96-years-old Queen Elizabeth, the Queen of the United Kingdom passed away earlier Thursday afternoon at Balmoral Castle in Scotland ending a true era.

Queen Elizabeth II and King Tutankhamun
Queen Elizabeth in front of King Tutankhamun's mask at his special exhibit 
in London in 1972 at the British Museum  "Getty"

It is unclear what the old monarch suffered from.

Her eldest son-73-years-old Charles has become King Charles III and his wife in some irony of fate became Queen consort, Camilla. She had the last laugh as it seems against all odds somehow after decades of being scorned globally.

It is almost the end of the era for real but not the end of that era because Henry Kissinger is still alive and kicking and honestly, he has been more dangerous than Queen Elizabeth II with all that she represented from British colonialism and Monarchy to the end of that talk.

The Second Elizabethan era ended as the UK itself is facing a lot of challenges whether economically or politically in a very critical time in the world.

According to an irony of fate, that era started in a challenging way for young Elizabeth too as the Sun began to set on the British Colonial Empire.

Now after this quick intro, here is a quick look at Queen Elizabeth II and Egypt aside from the long, complicated and ugly then friendly relations between the British governments and Egyptian administrations.

Contrary to my knowledge and the knowledge of millions of Egypt, Queen Elizabeth actually visited Egypt somehow.

Although she did not set a foot in the Egyptian territories to take a couple of photos in front of the Great Pyramids, Princess Elizabeth II visited Egypt through the Suez Canal on at least one of her voyages in 1949 where she met Lord Mountbatten

Princess Elizabth then at Suez Canal
Princess Elizabth then at Suez Canal
"Eslam Salheen" 

It is worth mentioning that Egypt hosted during then many members of the Greek Royal Family from where Prince Philip descended. 

Elizabeth II became a Queen on 6 February 1952 just two weeks after the famous Ismailia battle between British occupation forces and the Police force in the Suez city of Ismailia on 25 January 1952.

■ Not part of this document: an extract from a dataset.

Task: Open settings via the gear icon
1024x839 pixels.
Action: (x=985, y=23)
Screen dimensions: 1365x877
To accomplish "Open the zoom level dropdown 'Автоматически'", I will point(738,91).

On 26 January 1952, we had the enigmatic great fire of Cairo we officially do not know who was behind it for real, but fingers are always referring to the British intelligence to this day.

To explain what was happening during then here is a quick recap:

In October 1951, legendary PM Mostafa El-Nahas “yup, legendary comparing to the Primers we had later” of Al-Wafd cabinet declared that he cancelled the Anglo-Egyptian treaty of 1936 with the UK as the British officials rejected and ignored his long demands after World War II: The full independence of Egypt and Sudan. In other words, Egypt was demanding the British leave both Suez Canal and Sudan without going to further details.

After the announcement of El-Nahas, militant resistance against British forces in Suez Canal was launched. On other hand, things were not easy politically in Egypt with the struggle between the Egyptian Royal Palace with King Farouk and the Egyptian political parties including those in alliance with the British Embassy.

In nutshell, Egyptians were not following the news of the new British Queen because back in Cairo something was in the air and on 23 July 1952 the climax was reached with a military coup that was a turning point in the Middle East and Africa. 1952 witnessed a new era in Cairo and London by all measures.

Enter the Suez Canal crisis with a sick stateman like Anthony Eden and anti-imperialism young Gamal Abdel Nasser.

According to her husband late Prince Philip, Queen Elizabeth II was against the war which proved to be a huge political failure for the UK at the start of her era. It brought an end to Eden’s career and brought up the United States and the Soviet Union as world new powers and the UK and France as old powers.

It was the start of the end of the imperialistic United Kingdom.

It is well known that during Nasser’s rule, he insulted Queen Elizabeth in an infamous inflammatory speech. It was not in 1956 but in the 1960s during the war of Yemen or the war of Aden for independence and Nasser was angry that the British media attacked him. After it was not a big secret that his administration supported for real the independence movement in Africa. It was from the good pros in his time.

Nasser fired back at them and called them “sons of 60 dogs” whose King was “a woman” as the Egyptian public attending the speech went wild. It was filmed by Egyptian TV.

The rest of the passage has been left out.